● DESCRIPTION OF THE TASK
Look through the entries below for the string "agent", and copy each line where it is found.

● GIVEN INFORMATION
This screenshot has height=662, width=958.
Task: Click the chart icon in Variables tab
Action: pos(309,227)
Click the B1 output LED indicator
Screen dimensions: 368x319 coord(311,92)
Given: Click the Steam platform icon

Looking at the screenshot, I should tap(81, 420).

--

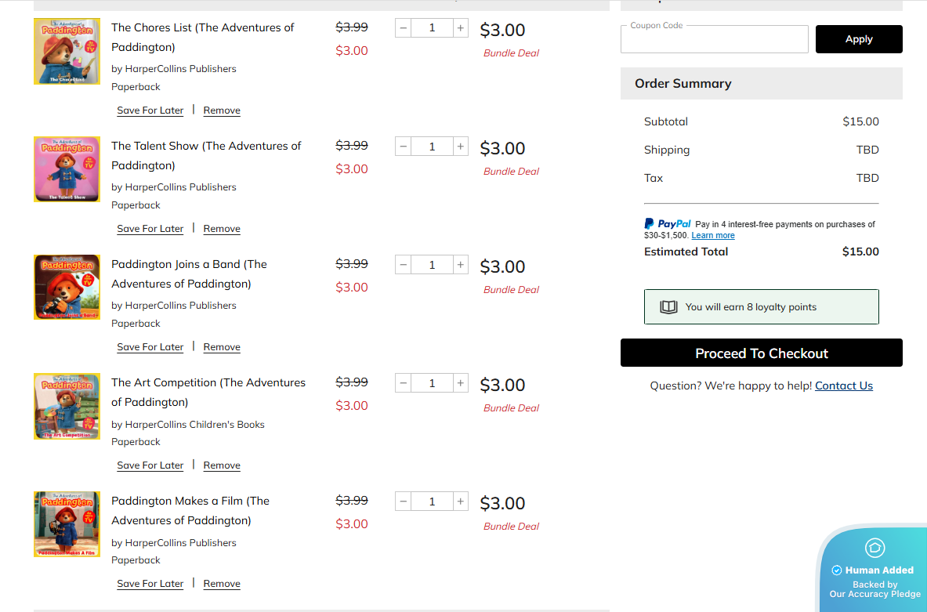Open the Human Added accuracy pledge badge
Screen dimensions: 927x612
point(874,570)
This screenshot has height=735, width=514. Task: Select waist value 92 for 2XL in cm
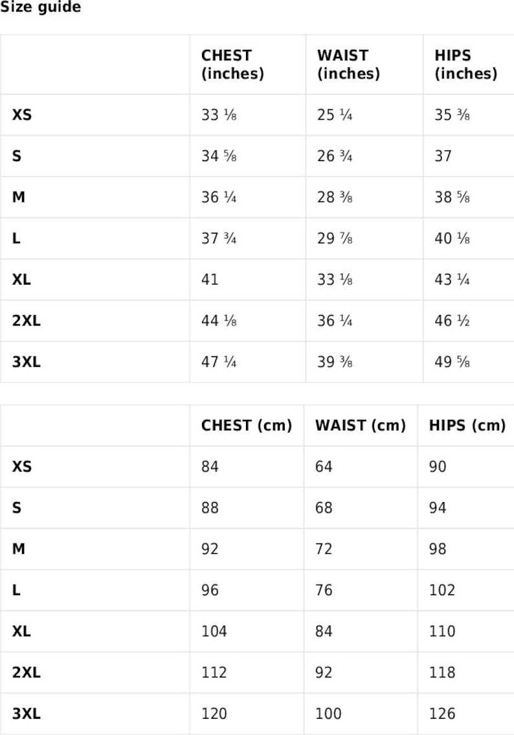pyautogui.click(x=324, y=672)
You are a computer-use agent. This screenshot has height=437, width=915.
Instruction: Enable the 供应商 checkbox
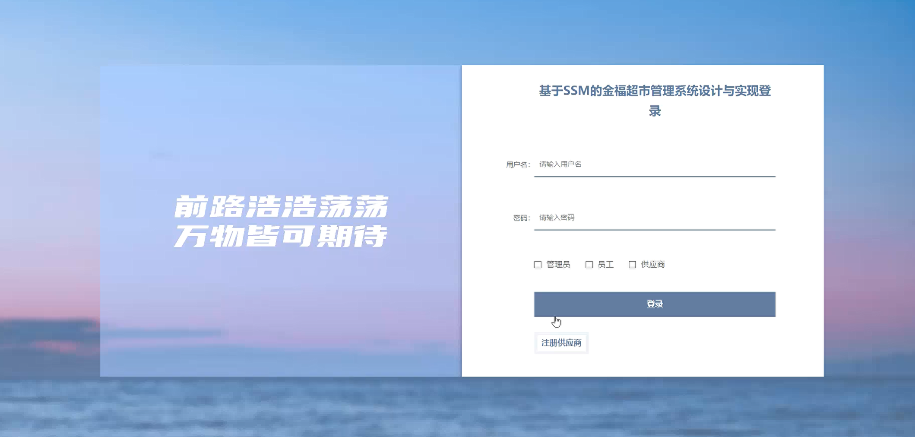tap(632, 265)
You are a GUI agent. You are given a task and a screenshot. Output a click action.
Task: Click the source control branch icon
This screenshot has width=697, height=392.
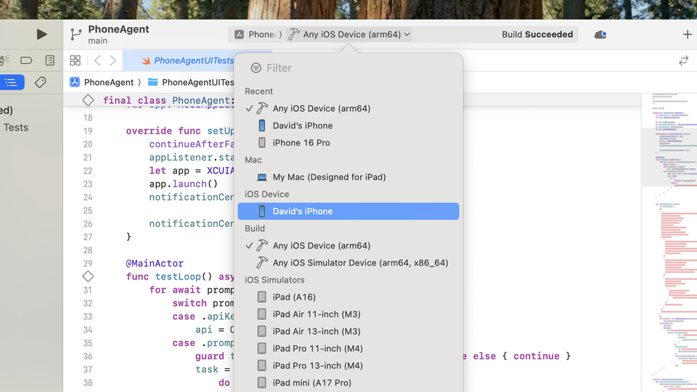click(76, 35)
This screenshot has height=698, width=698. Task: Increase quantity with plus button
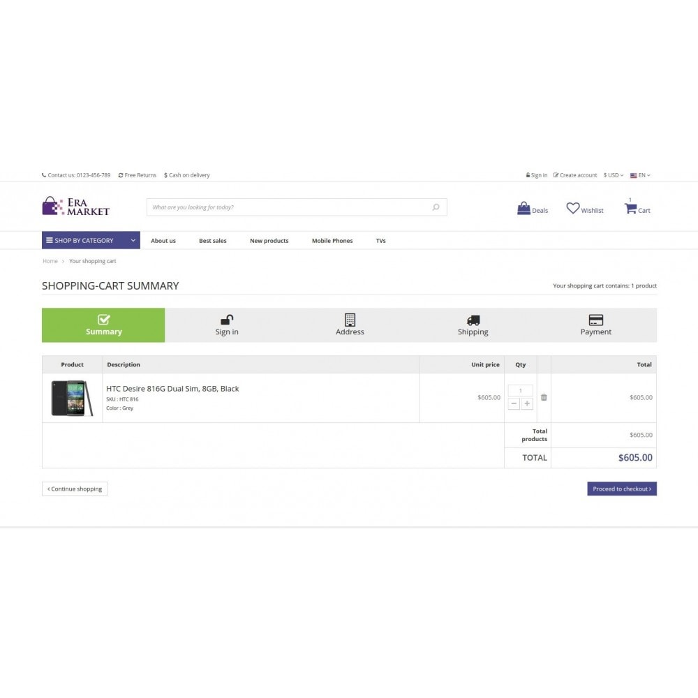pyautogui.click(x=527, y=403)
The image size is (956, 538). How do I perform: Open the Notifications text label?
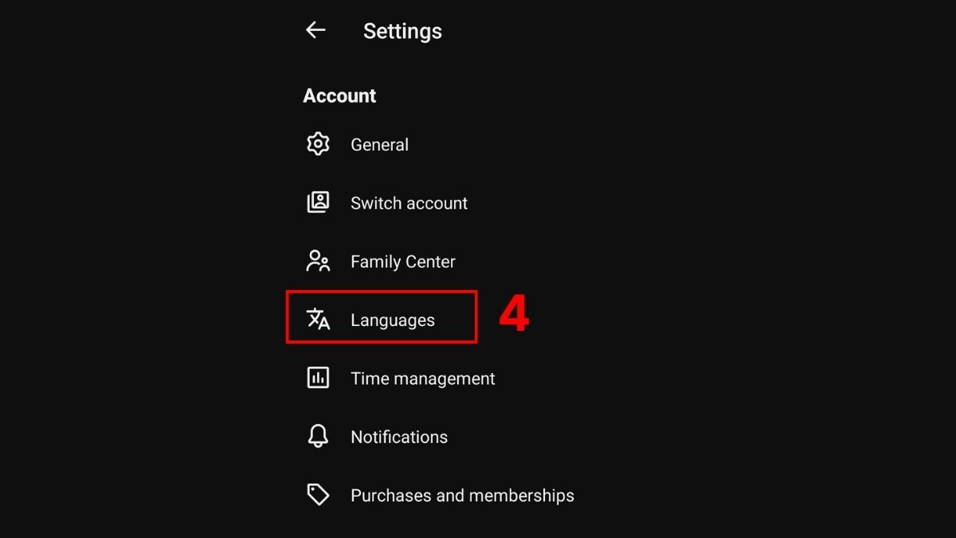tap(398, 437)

* * *

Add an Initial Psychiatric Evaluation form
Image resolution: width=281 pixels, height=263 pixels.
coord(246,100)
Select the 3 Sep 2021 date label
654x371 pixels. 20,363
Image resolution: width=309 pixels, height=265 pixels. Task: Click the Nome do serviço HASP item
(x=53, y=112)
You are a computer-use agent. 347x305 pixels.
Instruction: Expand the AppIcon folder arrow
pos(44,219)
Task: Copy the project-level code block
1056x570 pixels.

● EXERCISE RESPONSE
You are a computer-use agent. This screenshot has height=437, width=915.
You are a GUI agent. You are given a task and a screenshot. Output a click action.
You are a computer-use agent. 347x305 pixels.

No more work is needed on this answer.